95%近くが漢族だという中国ですが、13億人を超える人口を抱える国。残りの5%には、50とも60とも言われる少数民族がいるそうです。中国の地域は、歴史的に見ると必ずしも漢族がずっと安定して治めてきたわけではなく、自らも様々な民族と時に戦い制圧され、時に交わり融和してきたといっていいと思います。歴史学者であった梁啓超曰く、「自分が中国人だと反射的に思う人が中国人の範囲である」。しかし、とすると、チベットやウイグルは・・・。ダライ・ラマ14世も、民族の信仰や文化が尊重され、一定の自治が確実に保障されれば中国の一員であることは拒むものではないといった趣旨の話もしています。真の多民族国家であろうとするのならば、中国の地域に住む皆が自然に「中国人」であることを望める、誇りに感じられるような国になってくれることを願ってやみません。

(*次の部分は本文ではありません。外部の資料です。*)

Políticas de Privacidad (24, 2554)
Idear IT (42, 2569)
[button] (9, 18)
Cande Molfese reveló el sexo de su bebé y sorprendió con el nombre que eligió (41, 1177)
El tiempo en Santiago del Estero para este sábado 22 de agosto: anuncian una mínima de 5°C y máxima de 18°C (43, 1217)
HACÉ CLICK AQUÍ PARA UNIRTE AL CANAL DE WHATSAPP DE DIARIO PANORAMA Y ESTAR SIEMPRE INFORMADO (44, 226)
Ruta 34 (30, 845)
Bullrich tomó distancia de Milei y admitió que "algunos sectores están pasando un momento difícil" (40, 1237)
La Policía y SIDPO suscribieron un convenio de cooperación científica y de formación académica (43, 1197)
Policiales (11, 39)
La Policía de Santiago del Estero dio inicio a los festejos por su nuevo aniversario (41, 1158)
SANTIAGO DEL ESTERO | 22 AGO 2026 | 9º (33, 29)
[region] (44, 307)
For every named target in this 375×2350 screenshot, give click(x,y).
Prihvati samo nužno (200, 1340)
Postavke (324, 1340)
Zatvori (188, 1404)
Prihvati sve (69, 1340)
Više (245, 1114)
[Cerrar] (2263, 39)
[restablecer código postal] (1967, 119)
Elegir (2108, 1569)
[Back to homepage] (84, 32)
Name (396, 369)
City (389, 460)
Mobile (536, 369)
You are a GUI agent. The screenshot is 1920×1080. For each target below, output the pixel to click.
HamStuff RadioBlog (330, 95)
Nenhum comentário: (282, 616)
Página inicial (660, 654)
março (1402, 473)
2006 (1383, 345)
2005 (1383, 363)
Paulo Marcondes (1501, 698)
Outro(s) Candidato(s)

上海の株式市場はオリンピック開催前から急落し、五輪特需は早くも終わったとさえ言われています。とはいえ、まだそれなりの経済的成長は続くという見方も強いようです。2010年にはその上海で万博があり、次の節目と言えるでしょう。それまでに、北京オリンピックで見えた課題や世界から投げかけられた疑問、批判に、中国がどう答えていくのか。東アジアの社会主義大国の将来は、我々日本にも深く関わってくるだけに、興味深く見守っていきたいところです。